Let’s get started with this integration.

Stream Advanced hunting events in Microsoft Defender ATP

First, you are going to setup the streaming of Microsoft Defender hunting events to either a Storage Account (Blob) or to Event Hub.

For this article, I am going to demonstrate on how to integrate with Event Hub. Integration with Storage account is very similar and uses Event Grid integration.
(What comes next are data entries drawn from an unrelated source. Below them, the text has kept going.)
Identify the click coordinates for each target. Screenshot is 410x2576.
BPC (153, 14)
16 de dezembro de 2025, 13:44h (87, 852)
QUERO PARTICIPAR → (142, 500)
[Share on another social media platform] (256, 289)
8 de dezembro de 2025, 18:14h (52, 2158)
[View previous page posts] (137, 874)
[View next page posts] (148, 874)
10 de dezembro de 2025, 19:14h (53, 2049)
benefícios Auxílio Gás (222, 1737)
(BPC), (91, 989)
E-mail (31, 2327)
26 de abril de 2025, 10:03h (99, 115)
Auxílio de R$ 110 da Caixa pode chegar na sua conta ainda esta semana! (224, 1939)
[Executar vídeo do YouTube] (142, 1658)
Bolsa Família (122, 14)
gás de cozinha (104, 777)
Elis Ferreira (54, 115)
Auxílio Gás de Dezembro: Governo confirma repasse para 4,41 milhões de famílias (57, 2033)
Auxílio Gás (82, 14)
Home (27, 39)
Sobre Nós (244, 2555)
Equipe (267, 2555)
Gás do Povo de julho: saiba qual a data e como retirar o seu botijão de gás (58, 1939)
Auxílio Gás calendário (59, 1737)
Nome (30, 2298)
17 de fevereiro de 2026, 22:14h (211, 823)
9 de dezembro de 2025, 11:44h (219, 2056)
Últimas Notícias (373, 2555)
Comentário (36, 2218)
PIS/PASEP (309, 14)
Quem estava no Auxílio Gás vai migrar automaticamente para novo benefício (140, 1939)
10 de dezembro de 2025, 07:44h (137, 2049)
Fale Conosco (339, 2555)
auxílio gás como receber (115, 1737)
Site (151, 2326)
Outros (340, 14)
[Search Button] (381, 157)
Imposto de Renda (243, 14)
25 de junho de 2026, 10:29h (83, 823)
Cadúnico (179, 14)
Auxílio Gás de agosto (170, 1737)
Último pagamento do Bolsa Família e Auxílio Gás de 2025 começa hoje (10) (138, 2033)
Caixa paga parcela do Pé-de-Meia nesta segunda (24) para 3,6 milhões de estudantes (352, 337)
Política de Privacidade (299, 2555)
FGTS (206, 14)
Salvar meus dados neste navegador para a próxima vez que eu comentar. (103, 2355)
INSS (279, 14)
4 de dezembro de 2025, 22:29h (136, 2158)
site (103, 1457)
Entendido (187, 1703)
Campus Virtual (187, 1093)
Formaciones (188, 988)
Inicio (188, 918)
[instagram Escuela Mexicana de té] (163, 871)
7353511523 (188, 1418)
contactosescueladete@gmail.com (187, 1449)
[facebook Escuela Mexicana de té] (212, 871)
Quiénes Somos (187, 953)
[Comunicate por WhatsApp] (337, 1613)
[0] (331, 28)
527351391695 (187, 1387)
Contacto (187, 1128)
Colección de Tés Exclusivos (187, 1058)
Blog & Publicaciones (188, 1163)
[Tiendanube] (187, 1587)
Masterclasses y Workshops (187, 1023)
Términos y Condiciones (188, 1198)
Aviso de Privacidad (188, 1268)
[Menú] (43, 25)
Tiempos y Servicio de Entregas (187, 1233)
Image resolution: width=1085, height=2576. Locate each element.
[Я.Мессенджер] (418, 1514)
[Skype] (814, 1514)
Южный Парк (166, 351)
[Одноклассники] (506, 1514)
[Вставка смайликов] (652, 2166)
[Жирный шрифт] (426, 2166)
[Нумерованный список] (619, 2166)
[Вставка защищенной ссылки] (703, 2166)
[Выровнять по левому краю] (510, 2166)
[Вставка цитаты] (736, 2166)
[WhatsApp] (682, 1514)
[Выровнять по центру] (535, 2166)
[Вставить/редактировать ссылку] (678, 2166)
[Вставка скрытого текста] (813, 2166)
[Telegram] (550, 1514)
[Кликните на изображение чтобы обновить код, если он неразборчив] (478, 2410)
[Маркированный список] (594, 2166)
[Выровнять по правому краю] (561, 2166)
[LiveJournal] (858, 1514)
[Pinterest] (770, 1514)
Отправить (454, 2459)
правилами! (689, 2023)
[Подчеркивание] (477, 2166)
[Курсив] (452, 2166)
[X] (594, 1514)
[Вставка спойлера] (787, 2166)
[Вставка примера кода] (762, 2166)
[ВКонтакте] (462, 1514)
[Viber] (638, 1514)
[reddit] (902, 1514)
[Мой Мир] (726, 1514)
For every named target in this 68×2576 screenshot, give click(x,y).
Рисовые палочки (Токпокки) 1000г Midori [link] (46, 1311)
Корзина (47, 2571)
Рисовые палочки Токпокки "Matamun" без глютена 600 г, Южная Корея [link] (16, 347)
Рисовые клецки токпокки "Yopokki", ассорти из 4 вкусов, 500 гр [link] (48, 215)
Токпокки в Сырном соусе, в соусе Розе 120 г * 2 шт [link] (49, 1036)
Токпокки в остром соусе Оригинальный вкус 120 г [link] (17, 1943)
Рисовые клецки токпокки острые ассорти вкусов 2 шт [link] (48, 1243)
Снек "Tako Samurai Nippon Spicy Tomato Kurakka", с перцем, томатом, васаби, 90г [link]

Let’s focus on event hub message schema to understand in which format you are going to receive the data and how to use that to design the schema in next step. The schema of the events in Event hub is something like –

{
"records":
 [
  {
    "time": "<The time WDATP received the event>"
    "tenantId": "<The Id of the tenant that the event belongs to>"
    "category": "<The Advanced Hunting table name with 'AdvancedHunting-' prefix>"
    "properties": { <WDATP Advanced Hunting event as Json> }
  }...
 ]
}

Each event hub message in Azure Event Hubs contains list of records that may belong to different tables in ATP.
Each record contains the event name (as category), the time Microsoft Defender ATP received the event, the tenant it belongs (you will only get events from your tenant), and the event in JSON format in a property called "properties".
“properties” schema could be different for each record
Click here to learn more about the schema for each ATP table

Setup Ingestion with Azure Data Explorer

Now that hunting events are being streamed to Event Hub, you are going to setup Azure Data Explorer data connection to build to pipeline to ingest messages into a table.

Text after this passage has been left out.